Higher accuracy are needed in some scenarios like high frequency trading , and can be achieved by GPS receives , the precision time protocol and careful deployment and monitoring

Relying on Synchronized Clocks

The incorrect clocks easily go unnoticed and the system issues may be subtle
Some monitoring may needed

Timestamps for ordering events

The write by client B is causally later than the write by A, but B's write has ab earlier timestamp -> node 2 thinks x = 1 is the more rennet value -> B's change will be lost
LWW : last write wins are designed for resolve this . And it's used in multi-leader and leaderless database such as Cassandra and Riak.
Some implementations generate timestamps on the client rather than server.
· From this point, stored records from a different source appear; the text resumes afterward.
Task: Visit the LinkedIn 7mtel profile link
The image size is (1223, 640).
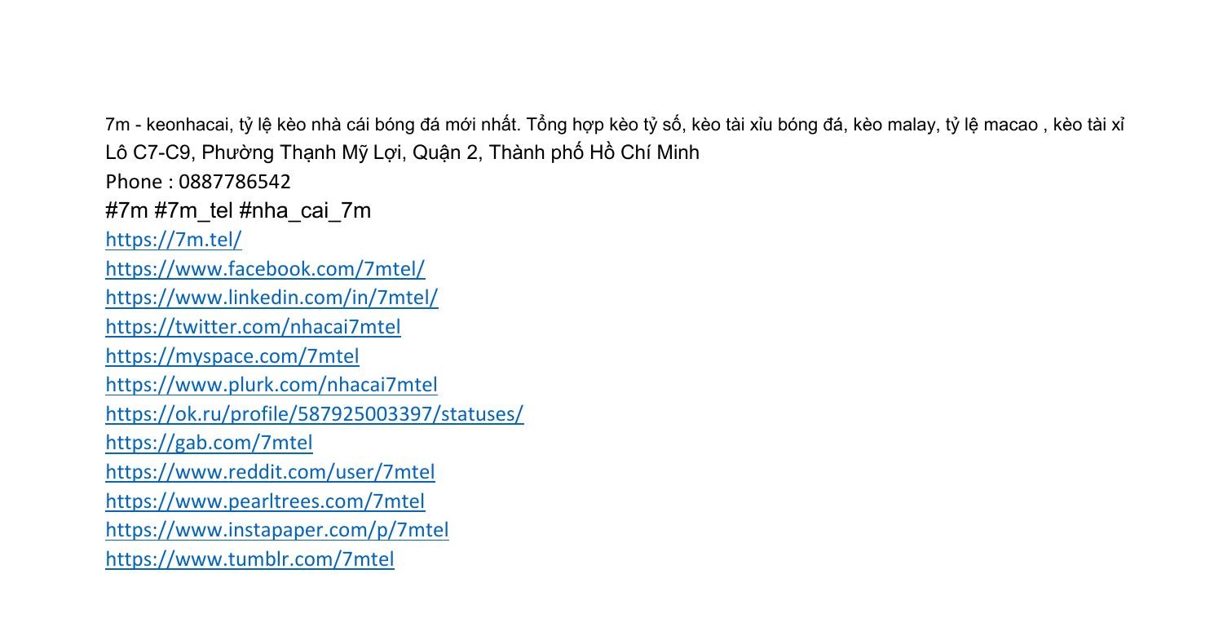Action: [272, 298]
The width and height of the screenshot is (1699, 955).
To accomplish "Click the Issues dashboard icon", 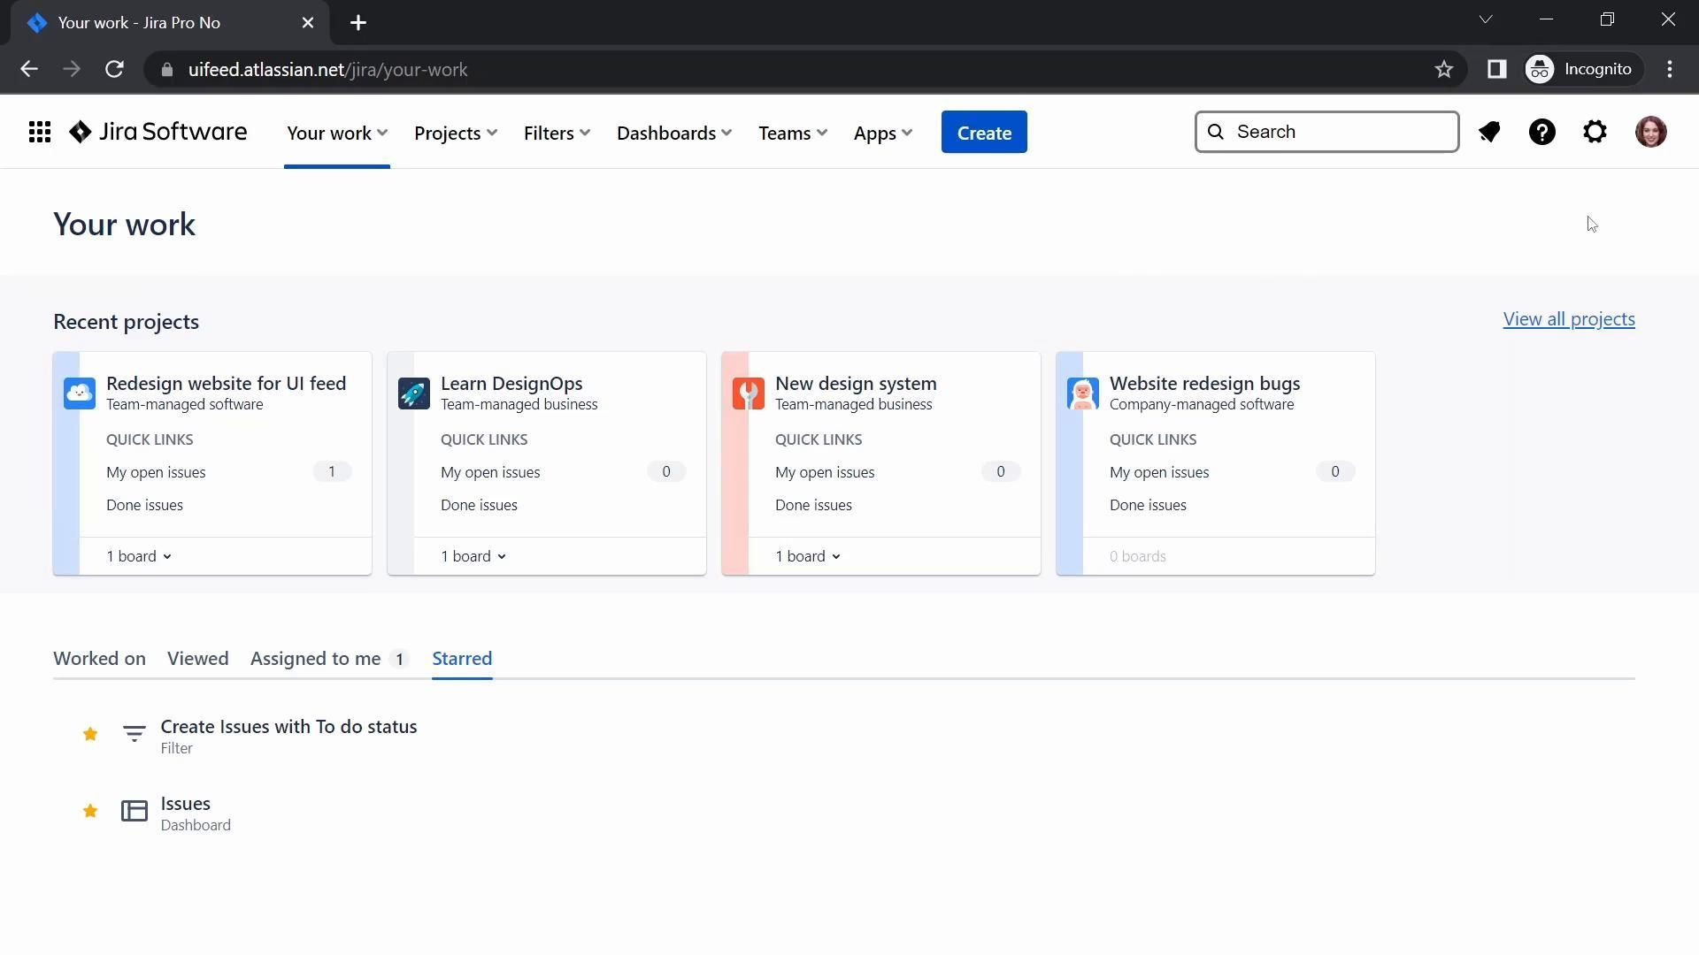I will point(135,811).
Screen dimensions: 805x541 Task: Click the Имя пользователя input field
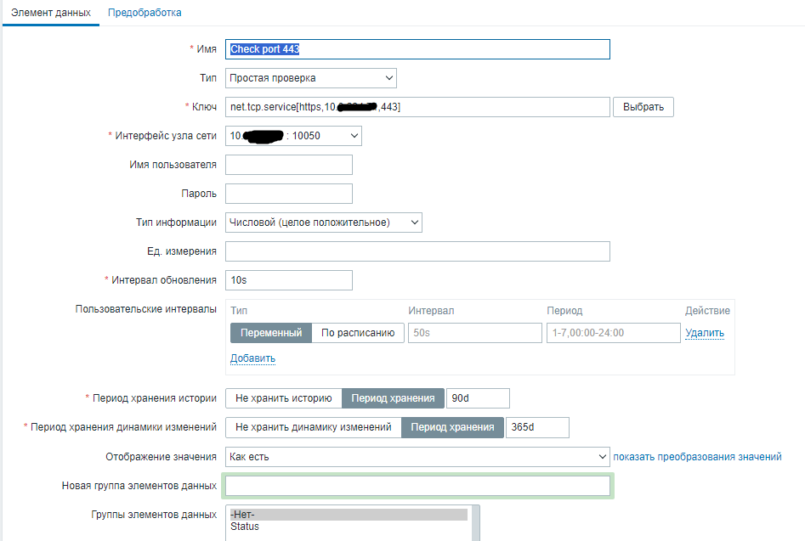point(289,165)
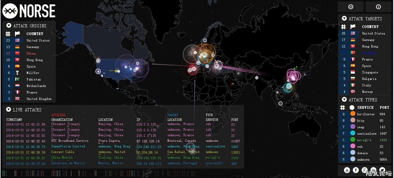Click the Mil/Gov icon in Attack Origins

17,73
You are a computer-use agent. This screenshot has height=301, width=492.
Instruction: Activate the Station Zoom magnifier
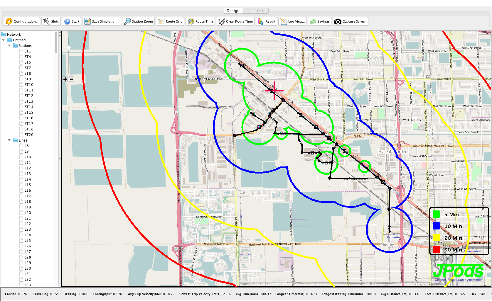pyautogui.click(x=127, y=21)
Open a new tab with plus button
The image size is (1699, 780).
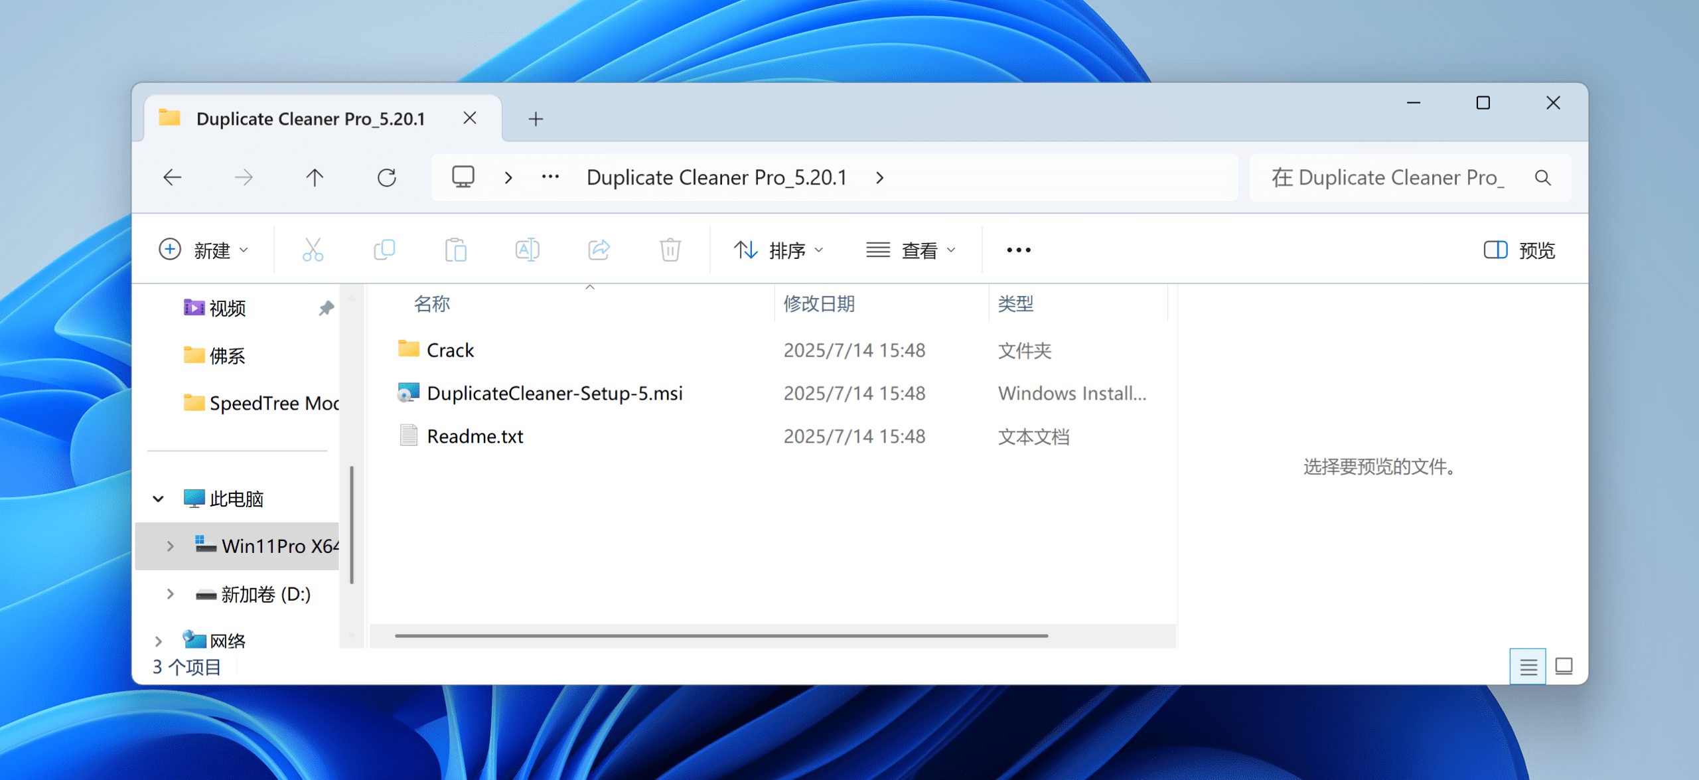536,119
But this doesn't change the fundamental problems with LWW:
1. Database write can be lost (due to clock)
2. LWW cannot distinguish between write that occurred sequentially in quick secession
3. Two clients generated write with same timestamp
It important to be aware of that the definition of "recent" depends on the local time-of-day clock and it might be inaccurate
NTP sync has its own limit -> networks delays
Logical clocks are based on incrementing counters rather than quartz crystal, are a safer alternative.
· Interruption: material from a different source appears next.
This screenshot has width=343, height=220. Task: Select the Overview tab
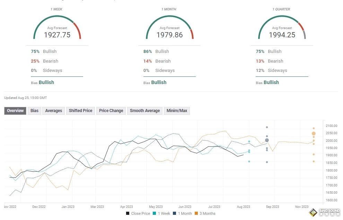pos(15,111)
Clock readings have a confidence interval

The clock reading should be considered as a range of a time , with a confident internal -> the time read from NTP server has delay and drift.
However, the uncertainty is not reported by many manufactures

Synchronized clocks for global snapshots

In distributed system of implementing the snapshot isolation, we need database has a global monotonically increasing transactions ID -> this ID needs to reflect causality : if transaction B read a value that was written by A, then B must have a higher truncation ID than A. -> hard and can be bottleneck
In order to ensure the transaction timestamps reflect causality, spanner deliberately waits for the length of the confidence interval before committing a read-write transaction -> it ensures that ant transition that many read the data is at a sufficiently later time, so their confidence internal don't overlap -> internal needs to be as small as possible -> google deploy GPS receiver in each datacenter

Process Pauses

How does a single leader based replication know it's a leader?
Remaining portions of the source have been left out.